علم يبحث فيه عن احوال الكتاب العزيز من جهة نزوله وسنده وادابهوالفاظه ومعانيه المتعلقة بالاحكام وغير ذا.
“Ilmu yang membahas tentang keadaan Al-Qur’an dari segi turunya, sanadnya, adabnya makna-maknanya, baik yang berhubungan lafadz-lafadznya maupun yang berhubungan dengan hukum-hukumnya, dan sebagainya”.

Al-Zarqany memberikan definisi sebagai berikut:

مباحث تتعلّق بالقران الكريم من ناحية نزوله وترتيبه وجمعه وكابته وقراءته وتفسيره واعجازه وناسخه ومنسوخه ودفع الشّبه عنه ونحو ذالك.
“Beberapa pembahasan yang berhubungan dengan Al-Qur’an Al-Karim dari segi turunya, urutanya, pengumpulanya, penulisanya, bacaanya, penafsiranya, kemu’jizatanya, nasikh mansukhnya, penolakan hal-hal yang bisa menimbulkan keraguan terhadapnya, dan sebagainya”.

Dari pendapat diatas dapat disimpulkan bahwa ulumul qur’an adalah ilmu yang membahas hal-hal yang berhubungan dengan Al-Qur’an, baik dari aspek keberadaanya sebagai Al-Qur’an maupun aspek pemahaman kandunganya sebagai pedoman dan petunjuk bagi manusia atau ilmu-ilmu yang berhubungan dengan berbagai aspek yang terkait dengan keperluan membahas al-Qur’an.

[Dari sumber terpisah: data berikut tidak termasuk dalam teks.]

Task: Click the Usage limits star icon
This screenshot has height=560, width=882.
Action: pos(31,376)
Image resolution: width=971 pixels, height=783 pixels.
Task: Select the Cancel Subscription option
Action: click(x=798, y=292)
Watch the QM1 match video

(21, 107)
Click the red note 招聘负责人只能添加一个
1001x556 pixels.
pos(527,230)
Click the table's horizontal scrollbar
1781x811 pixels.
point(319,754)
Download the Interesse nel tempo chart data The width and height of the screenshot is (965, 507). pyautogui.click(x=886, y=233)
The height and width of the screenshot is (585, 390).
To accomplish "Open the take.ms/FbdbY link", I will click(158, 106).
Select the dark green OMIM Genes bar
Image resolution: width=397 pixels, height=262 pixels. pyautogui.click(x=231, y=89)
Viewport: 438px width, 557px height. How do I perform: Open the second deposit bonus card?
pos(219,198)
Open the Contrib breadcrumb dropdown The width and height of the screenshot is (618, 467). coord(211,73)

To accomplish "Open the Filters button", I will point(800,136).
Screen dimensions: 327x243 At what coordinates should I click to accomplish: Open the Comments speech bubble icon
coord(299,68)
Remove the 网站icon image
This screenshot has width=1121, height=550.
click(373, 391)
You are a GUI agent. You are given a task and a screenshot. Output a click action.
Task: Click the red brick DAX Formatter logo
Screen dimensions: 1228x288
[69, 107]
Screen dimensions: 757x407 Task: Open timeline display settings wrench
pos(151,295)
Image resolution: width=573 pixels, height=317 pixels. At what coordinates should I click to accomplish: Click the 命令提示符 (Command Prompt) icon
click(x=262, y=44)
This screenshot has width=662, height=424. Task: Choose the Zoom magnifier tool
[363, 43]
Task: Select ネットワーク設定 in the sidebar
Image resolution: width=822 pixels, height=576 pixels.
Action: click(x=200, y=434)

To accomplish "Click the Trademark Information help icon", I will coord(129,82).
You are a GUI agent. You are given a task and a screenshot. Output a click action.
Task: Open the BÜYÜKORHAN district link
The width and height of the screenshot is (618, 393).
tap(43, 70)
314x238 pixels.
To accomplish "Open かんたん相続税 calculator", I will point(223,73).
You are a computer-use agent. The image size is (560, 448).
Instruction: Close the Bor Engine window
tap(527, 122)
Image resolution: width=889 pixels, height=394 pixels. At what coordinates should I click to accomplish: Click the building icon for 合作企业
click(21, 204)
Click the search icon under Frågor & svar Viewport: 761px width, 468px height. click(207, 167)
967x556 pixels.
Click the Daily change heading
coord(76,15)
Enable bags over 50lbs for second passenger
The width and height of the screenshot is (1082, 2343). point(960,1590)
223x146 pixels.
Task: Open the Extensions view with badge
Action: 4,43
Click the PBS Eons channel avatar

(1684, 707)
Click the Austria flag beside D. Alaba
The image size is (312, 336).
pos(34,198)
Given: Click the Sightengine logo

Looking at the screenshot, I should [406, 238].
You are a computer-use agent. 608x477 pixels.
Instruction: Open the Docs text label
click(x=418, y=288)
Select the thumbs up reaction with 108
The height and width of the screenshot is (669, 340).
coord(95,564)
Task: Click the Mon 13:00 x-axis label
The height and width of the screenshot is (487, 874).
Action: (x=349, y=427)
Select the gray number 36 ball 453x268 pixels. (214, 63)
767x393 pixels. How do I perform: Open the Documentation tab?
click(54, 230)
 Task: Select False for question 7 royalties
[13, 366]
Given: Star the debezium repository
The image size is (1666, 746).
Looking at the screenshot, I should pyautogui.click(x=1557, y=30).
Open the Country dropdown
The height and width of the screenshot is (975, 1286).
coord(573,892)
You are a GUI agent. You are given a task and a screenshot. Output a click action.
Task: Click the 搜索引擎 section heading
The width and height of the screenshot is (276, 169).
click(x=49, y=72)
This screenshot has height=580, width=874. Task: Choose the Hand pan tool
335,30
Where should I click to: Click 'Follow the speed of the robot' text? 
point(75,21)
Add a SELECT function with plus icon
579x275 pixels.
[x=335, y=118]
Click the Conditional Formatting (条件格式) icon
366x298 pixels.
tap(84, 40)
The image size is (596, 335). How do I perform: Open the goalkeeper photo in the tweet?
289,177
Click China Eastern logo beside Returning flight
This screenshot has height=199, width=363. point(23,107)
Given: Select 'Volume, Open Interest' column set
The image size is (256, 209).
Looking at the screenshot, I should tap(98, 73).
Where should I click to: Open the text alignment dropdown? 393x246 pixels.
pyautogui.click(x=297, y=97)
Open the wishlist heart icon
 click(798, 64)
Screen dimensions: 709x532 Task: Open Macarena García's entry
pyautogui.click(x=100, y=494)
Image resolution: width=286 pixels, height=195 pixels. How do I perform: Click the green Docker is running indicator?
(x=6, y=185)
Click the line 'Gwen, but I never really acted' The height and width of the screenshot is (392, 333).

B. RUANG LINGKUP DAN POKOK POKOK PEMBAHAHASAN ULUMUL QUR’AN

            Ulumul Qur’an adalah sejumlah ilmu pengetahuan yang secara khusus membahas secara khusus dari berbagai aspeknta. Karena itu sangat sulit untuk menentukan berapa banyak cabang dari ilmu ini. Abu Bakar bin Al ‘Arobi (wafat 544 H) misalnya, menyebutkan bahwa Ulumul Qur’an terdiri atas 77.450 ilmu, sesuai dengan banyaknya kata-kata dalam Al Qur’an dikalikanempat. Sebabnya setiap kata dalam Al Qur’an memilki makna Zahir, bathin, terbatas dan tak terbatas. Sedangkan Al Sayuthi (wafat 911 H) dalam kitabnya al itqon fii Ulumil Al Qur’an menyebutkan 80 macam ilmu Al qur’an, bahkan menurutnya jumlah tersebut masih dapat dibagi hingga mencapai 300 macam atau lebih. [1][4]
  Di antara sekian banyak cabang Ulumul Qur’an tersebut, terdapat sejumlah cabang diantaranya yang paling penting, yakni :
a.         Ilmu Mawathin al-Nuzul ialah Ilmu ini menerangkan tempat-tempat turun ayat, masanya, awalnya, dan akhirnya.
b.         Ilmu tawarikh al-Nuzul ialah Ilmu ini menjelaskan masa turun ayat dan urutan turunnya satu persatu, dari permulaan sampai akhirnya serta urutan turun surah dengan sempurna.
c.         Ilmu Asbab al-Nuzul ialah Ilmu ini menjelaskan sebab-sebab turunnya ayat.
d.         Ilmu Qiraat ialah Ilmu ini menerangkan bentuk-bentuk bacaan Al-Qur’an yang telah diterima dari Rasul SAW. Ada sepuluh Qiraat yang sah dan beberapa macam pula yang tidak sah.
e.         Ilmu Tajwid ialah Ilmu ini menerangkan cara membaca Al-Qur’an dengan baik. Ilmu ini menerangkan di mana tempat memulai, berhenti, bacaan panjang dan pendek, dan sebagainya.
f.          Ilmu Gharib Al-Qur’an ialah Ilmu ini menerangkan makna kata-kata yang ganjil dan tidak terdapat dalam kamus-kamus bahasa Arab yang biasa atau tidak terdapat dalam percakapan sehari-hari. Ilmu ini berarti menjelskan makna kata-kata yang pelik dan tinggi.
g.         Ilmu I’rab Al-Qur’an ialah Ilmu ini menerangkan baris kata-kata Al-Qur’an dan kedudukannya dalam susunan kalimat.
h.         Ilmu Wujuh wa al-Nazair ialah Ilmu ini menerangkan kata-kata Al-Qur’an yang mengandung banyak arti dan menerangkan makna yang dimaksud pada tempat tertentu.
i.          Ilmu Ma’rifah al-Muhkam wa al-Mutasyabih ialah Ilmu ini menjelaskan ayat-ayat yang dipandang muhkam (jelas maknanya) dan yang mutasyabihat (samar maknanya, perlu ditakwil).
j.          Ilmu Nasikh wa al-Mansukh ialah Ilmu ini menerangkan ayat-ayat yang dianggap mansukh (yang dihapuskan) oleh sebagian mufassir.
k.         Ilmu Badai’ Al-Qur’an ialah Ilmu ini bertujuan menampilkan keindahan-keindahan Al-Qur’an dari sudut kesusastraan, keanehan-keanehan, dan ketinggian balaghahnya.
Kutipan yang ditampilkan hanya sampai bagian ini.